Question

The number of coins collected per week by two coin-collectors A and B are in the ratio 3 : 4. If the total number of coins collected by A in 5 weeks is a multiple of 7, and the total number of coins collected by B in 3 weeks is a multiple of 24, then the minimum possible number of coins collected by A in one week is

• A. 20
• B. 42
• C. 66
• D. None of Above

Answer 1

The Correct Option is B

Let the number of coins collected by A in one week be $3x$ and by B be $4x$. 

We are given:

• Coins collected by A in 5 weeks = $5 \times 3x = 15x$ (must be a multiple of 7)
• Coins collected by B in 3 weeks = $3 \times 4x = 12x$ (must be a multiple of 24)

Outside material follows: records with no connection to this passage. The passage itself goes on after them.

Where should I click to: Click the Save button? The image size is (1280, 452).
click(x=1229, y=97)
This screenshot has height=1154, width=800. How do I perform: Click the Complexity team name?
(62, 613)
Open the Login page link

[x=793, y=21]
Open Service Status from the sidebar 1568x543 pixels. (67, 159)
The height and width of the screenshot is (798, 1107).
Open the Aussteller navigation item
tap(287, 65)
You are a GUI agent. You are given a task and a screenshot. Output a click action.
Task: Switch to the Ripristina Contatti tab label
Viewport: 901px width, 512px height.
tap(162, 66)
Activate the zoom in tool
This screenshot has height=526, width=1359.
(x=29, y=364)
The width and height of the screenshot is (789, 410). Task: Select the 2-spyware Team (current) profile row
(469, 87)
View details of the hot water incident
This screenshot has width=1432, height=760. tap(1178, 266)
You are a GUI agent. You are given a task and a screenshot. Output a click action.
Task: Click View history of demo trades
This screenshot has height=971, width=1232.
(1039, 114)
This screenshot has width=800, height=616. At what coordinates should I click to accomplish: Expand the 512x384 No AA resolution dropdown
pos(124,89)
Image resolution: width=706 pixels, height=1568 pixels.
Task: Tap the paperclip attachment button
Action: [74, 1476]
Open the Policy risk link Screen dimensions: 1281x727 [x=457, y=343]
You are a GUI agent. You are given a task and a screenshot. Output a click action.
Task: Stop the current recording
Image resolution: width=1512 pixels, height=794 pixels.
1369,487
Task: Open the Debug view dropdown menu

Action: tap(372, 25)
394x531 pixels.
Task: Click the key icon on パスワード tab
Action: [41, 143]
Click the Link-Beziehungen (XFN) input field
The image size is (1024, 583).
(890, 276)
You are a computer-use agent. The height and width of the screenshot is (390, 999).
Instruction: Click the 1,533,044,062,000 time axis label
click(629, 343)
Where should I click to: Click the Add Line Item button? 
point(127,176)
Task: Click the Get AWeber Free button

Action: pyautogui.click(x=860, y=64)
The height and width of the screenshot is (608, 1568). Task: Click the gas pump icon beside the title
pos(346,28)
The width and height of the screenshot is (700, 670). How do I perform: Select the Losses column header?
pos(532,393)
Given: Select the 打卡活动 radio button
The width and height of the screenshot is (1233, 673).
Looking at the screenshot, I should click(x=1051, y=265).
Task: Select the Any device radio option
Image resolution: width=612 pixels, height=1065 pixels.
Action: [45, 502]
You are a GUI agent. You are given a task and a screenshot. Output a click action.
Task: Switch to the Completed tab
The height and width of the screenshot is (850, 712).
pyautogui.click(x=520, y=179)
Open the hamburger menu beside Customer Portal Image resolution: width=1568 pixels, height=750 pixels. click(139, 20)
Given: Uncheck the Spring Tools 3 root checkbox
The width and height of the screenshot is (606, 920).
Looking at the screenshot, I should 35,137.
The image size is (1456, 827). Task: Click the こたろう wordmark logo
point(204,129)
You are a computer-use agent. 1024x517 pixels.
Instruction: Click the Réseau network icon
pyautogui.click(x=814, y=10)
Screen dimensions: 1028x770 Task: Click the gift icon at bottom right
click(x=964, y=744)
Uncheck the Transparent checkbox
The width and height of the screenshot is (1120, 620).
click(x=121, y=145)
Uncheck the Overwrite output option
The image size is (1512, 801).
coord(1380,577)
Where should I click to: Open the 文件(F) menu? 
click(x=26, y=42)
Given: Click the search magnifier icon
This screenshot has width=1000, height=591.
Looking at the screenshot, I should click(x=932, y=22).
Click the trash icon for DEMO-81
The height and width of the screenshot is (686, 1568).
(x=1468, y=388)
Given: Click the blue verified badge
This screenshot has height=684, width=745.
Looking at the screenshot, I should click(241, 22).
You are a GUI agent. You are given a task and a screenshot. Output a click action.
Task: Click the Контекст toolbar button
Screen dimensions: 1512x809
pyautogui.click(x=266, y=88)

For $15x$ to be divisible by 7, $x$ must be a multiple of 7.
So, let $x = 7k$, where $k$ is a positive integer.

Substituting into the second condition:
$12x = 12 \times 7k = 84k$
For $84k$ to be a multiple of 24, $k$ must be chosen appropriately.

Check with $k = 1$: $84 \times 1 = 84$, which is divisible by 12 but not by 24.
Try $k = 2$: $84 \times 2 = 168$, which is divisible by 24.

So, the smallest suitable value is $k = 2$, and hence $x = 14$.

Therefore, coins collected by A in one week = $3x = 3 \times 14 = \mathbf{42}$.